TEE is useful in many transcatheter applications, including implantation of a prosthesis or device, and anatomic interventions such as balloon dilation, ablation, or puncture. Valve interventions and valve surgery benefit from imaging that can characterize soft tissue, which cannot be done with fluoroscopy alone. Table 18.1
lists a variety of procedures in the catheterization lab or operating room for which IPE has value, the most common of which will be described in this chapter. In transcatheter procedures done under light sedation (rather than general anesthesia), transthoracic echocardiography (TTE) may be of some limited value. However, TTE has reduced image quality and more potential to interfere with the sterile field. Because frequently the patient cannot be rolled onto their left side during these procedures, TTE is usually of insufficient quality to provide the precise assessments needed for IPE.
II. BASIC CONCEPTS OF INTRAPROCEDURAL ECHOCARDIOGRAPHY FOR GUIDANCE OF CARDIOVASCULAR PROCEDURES
For patients undergoing surgery involving cardiopulmonary bypass with cardioplegia, IPE is usually done before (prepump) and after (postpump) the heart is stopped. For most transcatheter procedures and off-pump surgeries performed with the heart beating, IPE is feasible throughout the procedure, including before (pre-IPE), during (intra-IPE), and after (post-IPE) the actual implantation or anatomic change. Its important ability is to guide the intervention and define its success or failure.
TABLE 18.1 Procedures or Problems for Which Intraprocedural Echocardiography Is Useful
Surgical or transcatheter valve repair
Surgical or transcatheter valve replacement
Closure of defect or fistula, including paraprosthetic leak
Hypotension or hemodynamic derangement of uncertain etiology
Congenital heart surgery
Complex procedures, which are new to the current interventional/operative team
A. Before the procedure, whether the surgical or transcatheter change in the patient’s anatomy is made by implantation of a device or some other method, IPE has a role in defining the therapeutic plans. This includes determining the feasibility of the intervention, measuring the space where that intervention may occur, documenting the pretreatment magnitude of dysfunction, and defining other cardiovascular abnormalities that coexist with the primary problem(s). In most patients, IPE confirms the diagnoses made before the procedure. The imager should look carefully for changes in the anatomy that may have occurred since the preoperative imaging. This includes dysfunction of other valves, unexpected myocardial dysfunction, superimposed problems, or spontaneous improvement in the lesion(s) of importance. Incorporating these new findings into the procedural plans helps to avoid foibles and unintended outcomes.
Even when the patient is already in the procedure room or operating room, the pre-IPE may change the ratio of risk versus benefit of performing the procedure at all.
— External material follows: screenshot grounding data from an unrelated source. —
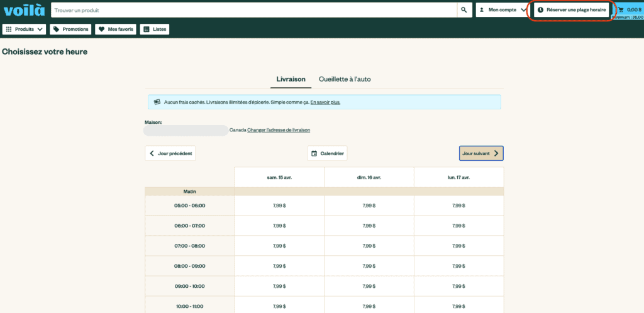Select sam. 15 avr. 05:00 - 06:00 slot
The height and width of the screenshot is (313, 644).
point(279,206)
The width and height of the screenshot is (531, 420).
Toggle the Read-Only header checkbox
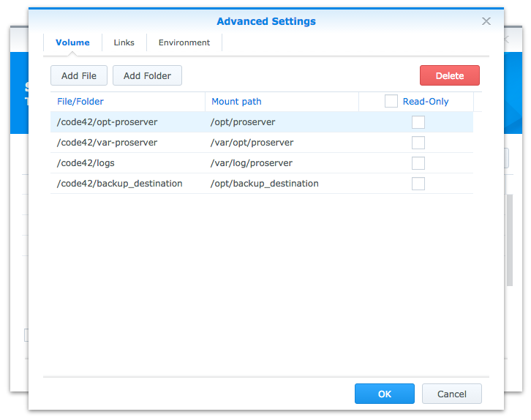click(391, 101)
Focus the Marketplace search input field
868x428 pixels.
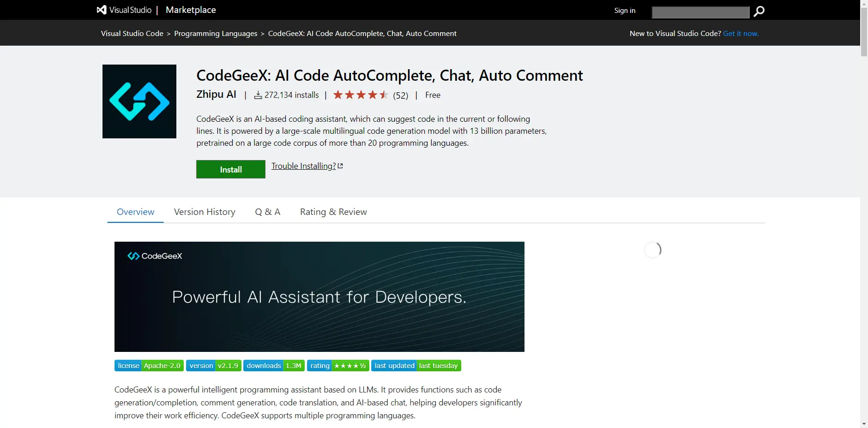[x=700, y=12]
Even if the patient is already anesthetized or the incision is made, it is better to do the right thing, even if it is a new plan not anticipated preoperatively. The likely success and clinical outcome of doing the planned procedure may be altered if new abnormalities are found by the echocardiogram.
Innovations in treatment of valvular heart disease are very much the purview of IPE. When the experience of the surgeon or interventionalist is less for a given procedure, especially when the procedure is new or the disease state is uncommon or complicated, IPE helps define the territory, clarify the feasibility, and avoid complications of the procedure. The accuracy of diagnosis at any phase depends on the ability to image the relevant anatomy and physiology and understand them.
B. IPE at the moment of the intervention (intra-IPE): Most transcatheter procedures, similar to on-pump cardiac surgery, are done with the heart beating, and so the imaging guidance provided by IPE includes the moment of implantation. The specific role of IPE is to guide the therapeutic activity to the correct location, at exactly the right angle and orientation. Many of these imaging objectives are specific for each procedure and will be discussed later in this chapter.
C. Immediately after the procedure. IPE is helpful in documenting the anatomic and physiologic success of the procedure(s), or determining the need for more work. Before leaving the operating room or procedure laboratory, it is useful to know about the new state of myocardial function, blood flow, and valve function. The frequency of treatment failure on the initial procedure varies with the mechanism and complexity of the original problem. If further interventional or surgical treatment is needed, the IPE is instrumental in defining and directing the available remedies. For surgery done on cardiopulmonary bypass, this entails a “second pump run.” Another venue of IPE is identification of unanticipated emergencies. When patients have sudden hypotension, shock, or alteration of electrical or mechanical activity, online assessment can immediately define the nature of the aberration.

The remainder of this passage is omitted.